• **Requirements**
Return the entries below verbatim, line for line, with nothing altered.

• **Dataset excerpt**
——
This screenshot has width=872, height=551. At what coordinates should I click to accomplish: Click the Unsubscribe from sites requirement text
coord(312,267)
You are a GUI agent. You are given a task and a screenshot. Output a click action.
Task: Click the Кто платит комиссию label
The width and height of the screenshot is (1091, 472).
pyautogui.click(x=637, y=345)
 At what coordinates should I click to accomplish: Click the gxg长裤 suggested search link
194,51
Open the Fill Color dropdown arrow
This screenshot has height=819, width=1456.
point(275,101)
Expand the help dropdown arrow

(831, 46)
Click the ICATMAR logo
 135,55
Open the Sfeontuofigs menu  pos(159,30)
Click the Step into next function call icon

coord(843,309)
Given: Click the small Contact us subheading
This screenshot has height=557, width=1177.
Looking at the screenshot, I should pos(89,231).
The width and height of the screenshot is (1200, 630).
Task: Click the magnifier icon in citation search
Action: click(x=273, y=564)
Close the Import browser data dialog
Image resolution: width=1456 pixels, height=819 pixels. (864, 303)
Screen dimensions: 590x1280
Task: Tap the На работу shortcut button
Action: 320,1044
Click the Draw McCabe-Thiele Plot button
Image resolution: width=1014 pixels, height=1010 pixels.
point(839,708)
——
• **Solved problem**
This screenshot has width=872, height=551. At what coordinates should I click to accomplish: Click the Unsubscribe from sites requirement text
coord(312,267)
You are a GUI agent. You are given a task and a screenshot. Output a click action.
Task: Click the Кто платит комиссию label
The width and height of the screenshot is (1091, 472).
pyautogui.click(x=637, y=345)
 At what coordinates should I click to accomplish: Click the gxg长裤 suggested search link
194,51
Open the Fill Color dropdown arrow
This screenshot has height=819, width=1456.
point(275,101)
Expand the help dropdown arrow

(831, 46)
Click the ICATMAR logo
 135,55
Open the Sfeontuofigs menu  pos(159,30)
Click the Step into next function call icon

coord(843,309)
Given: Click the small Contact us subheading
This screenshot has height=557, width=1177.
Looking at the screenshot, I should pos(89,231).
The width and height of the screenshot is (1200, 630).
Task: Click the magnifier icon in citation search
Action: click(x=273, y=564)
Close the Import browser data dialog
Image resolution: width=1456 pixels, height=819 pixels. (864, 303)
Screen dimensions: 590x1280
Task: Tap the На работу shortcut button
Action: 320,1044
Click the Draw McCabe-Thiele Plot button
Image resolution: width=1014 pixels, height=1010 pixels.
point(839,708)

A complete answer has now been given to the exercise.